Language Model Alignment with Elastic Reset

Authors: Michael Noukhovitch, Samuel Lavoie, Florian Strub, Aaron C. Courville

NeurIPS 2023 | Conference PDF | Archive PDF | Plain Text | LLM Run Details

Reproducibility Variable Result LLM Response
Research Type Experimental We demonstrate that fine-tuning language models with Elastic Reset leads to state-of-the-art performance on a small scale pivot-translation benchmark, outperforms all baselines in a medium-scale RLHF-like IMDB mock sentiment task and leads to a more performant and more aligned technical QA chatbot with LLa MA-7B.
Researcher Affiliation Collaboration Michael Noukhovitch Mila, Université de Montréal Samuel Lavoie Mila, Université de Montréal Florian Strub Google Deepmind Aaron Courville Mila, Université de Montréal CIFAR AI Chair
Pseudocode No The paper does not contain any pseudocode blocks or algorithms labeled as such.
Open Source Code Yes Code available at github.com/mnoukhov/elastic-reset.
Open Datasets Yes We first investigate the pivot-translation benchmark of Lee et al. [2019], which was previously popular for small-scale methods countering drift.
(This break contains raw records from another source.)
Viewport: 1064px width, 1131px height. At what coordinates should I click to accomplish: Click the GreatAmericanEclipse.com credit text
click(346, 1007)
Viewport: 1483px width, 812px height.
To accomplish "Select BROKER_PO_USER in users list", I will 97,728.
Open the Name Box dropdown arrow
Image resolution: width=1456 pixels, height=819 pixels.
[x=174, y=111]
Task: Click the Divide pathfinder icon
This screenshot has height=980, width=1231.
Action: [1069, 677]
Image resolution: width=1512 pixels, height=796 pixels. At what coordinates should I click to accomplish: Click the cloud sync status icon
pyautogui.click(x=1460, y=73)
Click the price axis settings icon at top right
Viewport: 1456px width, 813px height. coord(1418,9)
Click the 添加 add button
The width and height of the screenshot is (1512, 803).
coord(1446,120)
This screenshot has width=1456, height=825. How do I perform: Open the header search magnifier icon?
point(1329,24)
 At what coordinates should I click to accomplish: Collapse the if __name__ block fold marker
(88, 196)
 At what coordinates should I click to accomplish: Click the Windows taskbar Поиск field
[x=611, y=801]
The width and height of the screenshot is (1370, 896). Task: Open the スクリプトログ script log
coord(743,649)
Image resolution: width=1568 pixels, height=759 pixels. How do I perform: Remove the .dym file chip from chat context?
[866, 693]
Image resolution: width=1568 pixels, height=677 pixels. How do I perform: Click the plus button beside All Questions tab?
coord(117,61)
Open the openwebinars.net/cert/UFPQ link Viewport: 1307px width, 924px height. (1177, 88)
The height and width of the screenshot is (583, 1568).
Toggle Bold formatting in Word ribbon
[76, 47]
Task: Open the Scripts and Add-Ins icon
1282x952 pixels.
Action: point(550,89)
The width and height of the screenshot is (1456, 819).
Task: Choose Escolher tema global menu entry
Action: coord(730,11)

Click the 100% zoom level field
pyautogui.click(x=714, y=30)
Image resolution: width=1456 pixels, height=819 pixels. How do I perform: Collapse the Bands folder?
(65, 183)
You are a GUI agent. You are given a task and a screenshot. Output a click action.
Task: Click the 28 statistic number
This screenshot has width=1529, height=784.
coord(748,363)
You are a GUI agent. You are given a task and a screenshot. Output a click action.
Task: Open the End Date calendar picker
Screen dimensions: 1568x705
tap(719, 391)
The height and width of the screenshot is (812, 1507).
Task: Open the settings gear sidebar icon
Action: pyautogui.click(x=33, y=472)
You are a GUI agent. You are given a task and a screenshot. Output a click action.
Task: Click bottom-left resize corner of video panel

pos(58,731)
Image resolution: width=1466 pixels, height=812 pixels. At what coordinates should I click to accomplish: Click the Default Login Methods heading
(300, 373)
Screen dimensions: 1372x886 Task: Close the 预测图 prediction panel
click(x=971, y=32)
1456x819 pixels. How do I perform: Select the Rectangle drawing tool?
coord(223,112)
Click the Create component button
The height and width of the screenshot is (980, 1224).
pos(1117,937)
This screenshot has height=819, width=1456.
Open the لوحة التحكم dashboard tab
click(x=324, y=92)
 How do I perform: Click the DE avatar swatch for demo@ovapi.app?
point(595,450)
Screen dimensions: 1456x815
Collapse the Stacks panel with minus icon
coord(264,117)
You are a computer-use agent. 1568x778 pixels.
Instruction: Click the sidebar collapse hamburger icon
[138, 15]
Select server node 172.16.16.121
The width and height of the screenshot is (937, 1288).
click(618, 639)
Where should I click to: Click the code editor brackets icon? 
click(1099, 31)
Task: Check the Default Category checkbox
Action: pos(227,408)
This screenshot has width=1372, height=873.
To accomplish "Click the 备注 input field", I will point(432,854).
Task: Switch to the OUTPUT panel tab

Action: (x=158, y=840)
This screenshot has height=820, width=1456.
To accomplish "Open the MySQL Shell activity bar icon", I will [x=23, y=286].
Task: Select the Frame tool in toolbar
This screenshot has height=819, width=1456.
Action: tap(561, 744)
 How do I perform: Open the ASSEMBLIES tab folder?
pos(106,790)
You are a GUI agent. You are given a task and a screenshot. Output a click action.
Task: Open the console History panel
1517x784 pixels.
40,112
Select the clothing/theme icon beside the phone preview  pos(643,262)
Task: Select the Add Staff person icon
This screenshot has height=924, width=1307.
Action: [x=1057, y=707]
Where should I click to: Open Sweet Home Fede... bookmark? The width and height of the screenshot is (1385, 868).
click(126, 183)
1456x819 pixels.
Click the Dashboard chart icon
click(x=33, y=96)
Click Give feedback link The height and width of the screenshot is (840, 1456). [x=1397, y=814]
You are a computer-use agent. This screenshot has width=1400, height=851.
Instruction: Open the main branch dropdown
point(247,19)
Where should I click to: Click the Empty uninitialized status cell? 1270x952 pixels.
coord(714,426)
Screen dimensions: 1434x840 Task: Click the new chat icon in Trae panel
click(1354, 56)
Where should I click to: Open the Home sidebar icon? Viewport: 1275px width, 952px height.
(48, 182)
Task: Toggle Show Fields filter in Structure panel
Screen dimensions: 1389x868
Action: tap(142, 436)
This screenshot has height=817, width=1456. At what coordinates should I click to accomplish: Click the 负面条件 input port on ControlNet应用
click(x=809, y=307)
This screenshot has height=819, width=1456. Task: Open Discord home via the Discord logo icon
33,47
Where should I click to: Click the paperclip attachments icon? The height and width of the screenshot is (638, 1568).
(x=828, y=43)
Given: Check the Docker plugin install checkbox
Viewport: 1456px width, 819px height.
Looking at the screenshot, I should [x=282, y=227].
Two translation models, French to English (FR EN) and English to German (EN DE), are pretrained on IWSLT [Cettolo et al., 2012]. Then, the models are finetuned on translating French to German through English (FR EN DE) but given only paired French and German data from Multi30k [Elliott et al., 2016, 2017]
Dataset Splits No The paper mentions using a "held-out FR EN validation set" and refers to "validation scores" throughout, but does not provide specific details on the size, percentage, or method of creating these validation splits.
Hardware Specification Yes All experiments are run with 5 seeds where each run uses a single 16G V100 GPU. ... All experiments are run with 5 seeds where run uses a single 40G A100 GPU. ... RL training is run on 4x 80G A100 GPUs for 20 hours
Software Dependencies No The paper mentions several software libraries used (e.g., fairseq, Pytorch, RL4LMs, Hugging Face trl, peft, Accelerate, transformers, datasets) but does not provide specific version numbers for any of them.
Experiment Setup Yes ELASTIC RESET is implemented on top of REINFORCE with a very minimal KL penalty β = 0.001 and uses an EMA decay η = 0.99. We run all models for 50k updates and reset every 23k steps to get 2 resets / 3 iterations within a run. ... We implement ELASTIC RESET on top of PPO with an EMA decay rate of 0.995 and greatly reduce the KL coefficient β = 0.001 to allow the model to drift more, then reset every 17 epochs such that we get two resets / three iterations during our training.